De nombreuses années ont passé avant que j’apprenne que Theophrastos Triantaphyllidis (1881-1955), diplômé de l’Ecole supérieure des beaux-arts d’Athènes, élève de G. Iakovidis, après avoir poursuivi ses études à Munich jusqu’en 1910, s’était installé à Paris où, entré en contact avec les courants modernistes de la peinture contemporaine, il avait définitivement abandonné le réalisme académique de l’Ecole de Munich. À son retour à Athènes, il avait fondé avec Konstantinos Maleas, Nikolaos Lytras et d’autres le groupe « Art », qui dès sa première exposition en 1917, avait rompu avec l’establishment artistique de l’époque.
Images 6&7: Theophrastos Triantaphyllidis (1881–1955)
Source: Galerie nationale d’Athènes (http://www.nationalgallery.gr/)
Dans son œuvre, baignée de la lumière diffuse des impressionnistes, on peut discerner les traces et les ombres de la mélancolie de l’expressionnisme grec, ce qui semblera tout à fait naturel à quiconque voudra bien se pencher sur la vie malheureuse et tragique de ce grand peintre si mésestimé. Dans son autobiographie, son grand ami le peintre Périclis Vyzantios, évoque son confrère :
Face à l’église Aghios Loucas se trouve une petite rue qui ne mène nulle part, la rue Kontou. Quelques pas plus loin, la très bruyante rue Patission, avec ses bus et ses trams, disparaît complètement et l’on se retrouve dans l’atmosphère calme de la campagne. Sur le côté droit de la rue, dans un petit jardin où les violettes fleurissent au printemps, un petit homme effacé est assis, le peintre Theophrastos Triantaphyllidis.
(PERICLIS VYZANTIOS : Notes autobiographiques. LA VIE D’UN PEINTRE – FONDATION CULTURELLE DE LA BANQUE NATIONALE DE GRÈCE 1993). |
Au début des années 1950, nous avons assisté avec saisissement, admiration et une petite dose de jalousie à la construction du premier immeuble de « contreprestation » du quartier, à l’angle des rues Kontou et Drossopoulou. Dans l’appartement-terrasse du dernier étage de cet immeuble, de notre ami Alekos, nous avons écouté pour la première fois l’emblématique quarante-cinq tours de « Rock Around The Clock », qui en parallèle avec l’institution du système de la contreprestation a marqué le début d’une nouvelle ère.

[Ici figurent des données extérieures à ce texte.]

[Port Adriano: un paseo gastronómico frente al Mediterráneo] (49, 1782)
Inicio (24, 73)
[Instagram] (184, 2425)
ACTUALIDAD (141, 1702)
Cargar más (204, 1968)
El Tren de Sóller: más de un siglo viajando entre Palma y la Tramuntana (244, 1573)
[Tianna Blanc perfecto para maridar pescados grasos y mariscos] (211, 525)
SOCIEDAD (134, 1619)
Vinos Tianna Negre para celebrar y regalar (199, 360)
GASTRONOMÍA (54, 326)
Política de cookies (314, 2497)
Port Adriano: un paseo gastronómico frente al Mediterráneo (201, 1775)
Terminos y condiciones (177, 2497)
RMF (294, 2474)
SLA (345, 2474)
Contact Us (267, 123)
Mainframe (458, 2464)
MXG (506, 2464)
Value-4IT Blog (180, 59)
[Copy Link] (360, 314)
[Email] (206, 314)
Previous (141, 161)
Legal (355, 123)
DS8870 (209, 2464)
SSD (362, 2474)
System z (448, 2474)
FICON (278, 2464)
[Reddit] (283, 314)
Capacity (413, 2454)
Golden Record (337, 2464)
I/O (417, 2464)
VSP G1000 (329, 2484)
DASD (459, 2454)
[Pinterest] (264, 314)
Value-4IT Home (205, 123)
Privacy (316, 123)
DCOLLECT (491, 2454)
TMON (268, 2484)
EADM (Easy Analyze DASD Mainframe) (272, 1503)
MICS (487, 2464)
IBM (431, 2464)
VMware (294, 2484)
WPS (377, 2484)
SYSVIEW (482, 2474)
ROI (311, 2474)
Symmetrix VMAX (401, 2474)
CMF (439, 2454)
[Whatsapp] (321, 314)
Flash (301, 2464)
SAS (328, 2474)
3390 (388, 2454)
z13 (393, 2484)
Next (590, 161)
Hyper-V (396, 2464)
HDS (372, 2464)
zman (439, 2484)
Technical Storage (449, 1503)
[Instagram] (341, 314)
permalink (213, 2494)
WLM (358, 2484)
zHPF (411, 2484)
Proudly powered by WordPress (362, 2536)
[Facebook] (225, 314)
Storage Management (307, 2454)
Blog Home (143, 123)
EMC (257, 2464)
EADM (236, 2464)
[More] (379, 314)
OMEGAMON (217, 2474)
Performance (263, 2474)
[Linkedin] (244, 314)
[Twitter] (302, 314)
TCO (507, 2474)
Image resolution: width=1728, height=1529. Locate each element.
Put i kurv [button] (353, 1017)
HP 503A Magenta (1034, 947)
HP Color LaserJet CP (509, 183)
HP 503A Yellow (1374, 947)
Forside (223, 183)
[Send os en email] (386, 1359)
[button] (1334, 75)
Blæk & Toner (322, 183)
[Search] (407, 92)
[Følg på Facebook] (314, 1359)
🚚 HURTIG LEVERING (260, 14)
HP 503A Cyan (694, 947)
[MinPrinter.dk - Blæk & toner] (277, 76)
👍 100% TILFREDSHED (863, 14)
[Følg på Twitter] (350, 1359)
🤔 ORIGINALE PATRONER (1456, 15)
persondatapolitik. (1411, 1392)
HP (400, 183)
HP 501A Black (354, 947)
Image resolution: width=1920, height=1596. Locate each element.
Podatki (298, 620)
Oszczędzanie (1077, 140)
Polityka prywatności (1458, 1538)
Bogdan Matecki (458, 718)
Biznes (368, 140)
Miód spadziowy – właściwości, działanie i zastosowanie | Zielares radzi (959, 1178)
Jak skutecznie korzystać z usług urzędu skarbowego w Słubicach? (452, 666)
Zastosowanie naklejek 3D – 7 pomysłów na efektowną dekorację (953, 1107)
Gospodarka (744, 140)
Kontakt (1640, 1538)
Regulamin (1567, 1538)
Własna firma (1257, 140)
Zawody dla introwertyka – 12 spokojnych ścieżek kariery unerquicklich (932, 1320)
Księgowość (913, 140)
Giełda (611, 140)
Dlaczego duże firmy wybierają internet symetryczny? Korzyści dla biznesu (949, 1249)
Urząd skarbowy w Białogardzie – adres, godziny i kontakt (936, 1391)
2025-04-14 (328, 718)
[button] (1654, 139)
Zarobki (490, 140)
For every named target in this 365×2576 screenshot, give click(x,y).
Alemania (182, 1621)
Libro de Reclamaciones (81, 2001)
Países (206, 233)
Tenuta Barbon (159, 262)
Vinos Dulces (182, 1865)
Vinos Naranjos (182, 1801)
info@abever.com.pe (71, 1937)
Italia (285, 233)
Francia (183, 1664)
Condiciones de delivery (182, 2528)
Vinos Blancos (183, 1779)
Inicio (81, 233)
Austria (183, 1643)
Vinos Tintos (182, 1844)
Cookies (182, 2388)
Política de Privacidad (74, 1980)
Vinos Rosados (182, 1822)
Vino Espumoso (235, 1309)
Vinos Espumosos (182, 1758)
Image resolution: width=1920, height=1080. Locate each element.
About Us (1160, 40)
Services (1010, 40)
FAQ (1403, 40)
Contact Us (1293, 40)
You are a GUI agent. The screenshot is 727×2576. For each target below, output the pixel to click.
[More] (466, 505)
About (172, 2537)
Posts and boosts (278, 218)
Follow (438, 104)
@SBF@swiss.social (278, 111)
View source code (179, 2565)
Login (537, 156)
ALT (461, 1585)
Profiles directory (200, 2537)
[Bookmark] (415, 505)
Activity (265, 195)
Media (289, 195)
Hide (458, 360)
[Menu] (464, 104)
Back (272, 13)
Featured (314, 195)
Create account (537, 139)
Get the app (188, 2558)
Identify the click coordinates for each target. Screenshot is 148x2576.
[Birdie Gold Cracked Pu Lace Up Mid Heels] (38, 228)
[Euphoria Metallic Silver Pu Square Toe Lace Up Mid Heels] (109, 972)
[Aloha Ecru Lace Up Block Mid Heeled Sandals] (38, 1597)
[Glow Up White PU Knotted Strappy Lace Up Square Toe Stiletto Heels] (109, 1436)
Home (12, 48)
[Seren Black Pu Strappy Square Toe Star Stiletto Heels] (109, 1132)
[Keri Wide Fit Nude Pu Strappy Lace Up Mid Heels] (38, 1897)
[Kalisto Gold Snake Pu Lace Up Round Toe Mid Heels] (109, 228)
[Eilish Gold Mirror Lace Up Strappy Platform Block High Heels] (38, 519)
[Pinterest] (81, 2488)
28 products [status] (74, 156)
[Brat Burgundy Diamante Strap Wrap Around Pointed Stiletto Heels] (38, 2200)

Image 8: Angle des rues Kontou et Drossopoulou
À la fin de la décennie, le deuxième immeuble du quartier a été construit en face de la maison de Triantaphyllidis. La célèbre comédienne de théâtre, metteuse en scène, écrivaine, costumière et cheffe de troupe Elli Vozikiadou (1932-2020) y a vécu à une période. Les plus anciens se souviendront de ses interprétations au Théâtre National, de ses collaborations avec le « Théâtre populaire grec » de Manos Katrakis, le Théâtre national de la Grèce du Nord et de la création de son propre théâtre : « THYMELI – ELLI VOZIKIADOU ».
Image 9: Elli Vozikiadou
Source: https://www.naftemporiki.gr/
Toujours dans le monde du théâtre, l’excellente actrice et grande amie Yvonne Maltezou m’a récemment appris avoir elle aussi vécu un temps dans la rue Kontou. Je ne la connaissais pas alors, je l’ai admirée plus tard dans « Le dernier tram » au Théâtre libre, dans le rôle de Katerina aux côtés du Petit Héros – Giorgos Thalassis – et de Spitha, incarné par l’inoubliable Giorgos Sambanis. Lequel Sambanis, de quelques années plus jeune que moi, dont je me souviens jouant avec sa bande dans la rue Drossopoulou.
Image 10: La belle Yvonne
Dans cette rue Drossopoulou, on pouvait également rencontrer Alkis Akylas, à la silhouette vieillie vêtu d’une cape noire, d’un béret et de longs cheveux blancs. Son véritable nom : Achilleas Madras. Pour beaucoup, il était l’ancêtre du cinéma grec. Pour d’autres, il était une figure controversée et très discutée.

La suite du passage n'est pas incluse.